Natural products alone cannot be used to build a huge library with diverse structures. The synthesis of natural products has been one of the mainstays of organic chemistry over the last century, and great progresses in the synthesis of natural product analogs has been achieved [1]. Combinatorial chemistry allows for the synthesis of vast numbers of compounds. Diversity-oriented synthesis (DOS) can provide an efficient manner to generate such a library [20]. By using the DOS library, many active molecules have been discovered that modulate protein–protein interactions (PPIs), transcription factor activity and multidrug resistance, as reviewed by He et al. [21]. Moreover, the synthetic approach enables the mass production of some rare natural products, as well as optimized versions of primary active compounds identified in a high-throughput screening.
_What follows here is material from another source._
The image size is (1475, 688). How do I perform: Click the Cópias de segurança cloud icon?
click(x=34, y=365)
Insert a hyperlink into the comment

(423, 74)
A chemogenomic library is a relatively small library containing hundreds-to-thousands (rather than millions) of selective small molecules with known or potential targets or functions, of which the majority target G protein-coupled receptors, kinases and ion channels, the most common molecular targets for drug discovery [22]. Using such a library can greatly increase the opportunity to repurpose a drug that acts on a novel pathway or target [23]. It should be pointed out that dark chemical matter, those small molecules in a screening collection that have never shown biological activity despite having been exhaustively tested in high-throughput screening, has also been reported to occasionally result in potent hits with unique activity and clean safety profiles, which makes them valuable starting points for lead optimization efforts [7,24].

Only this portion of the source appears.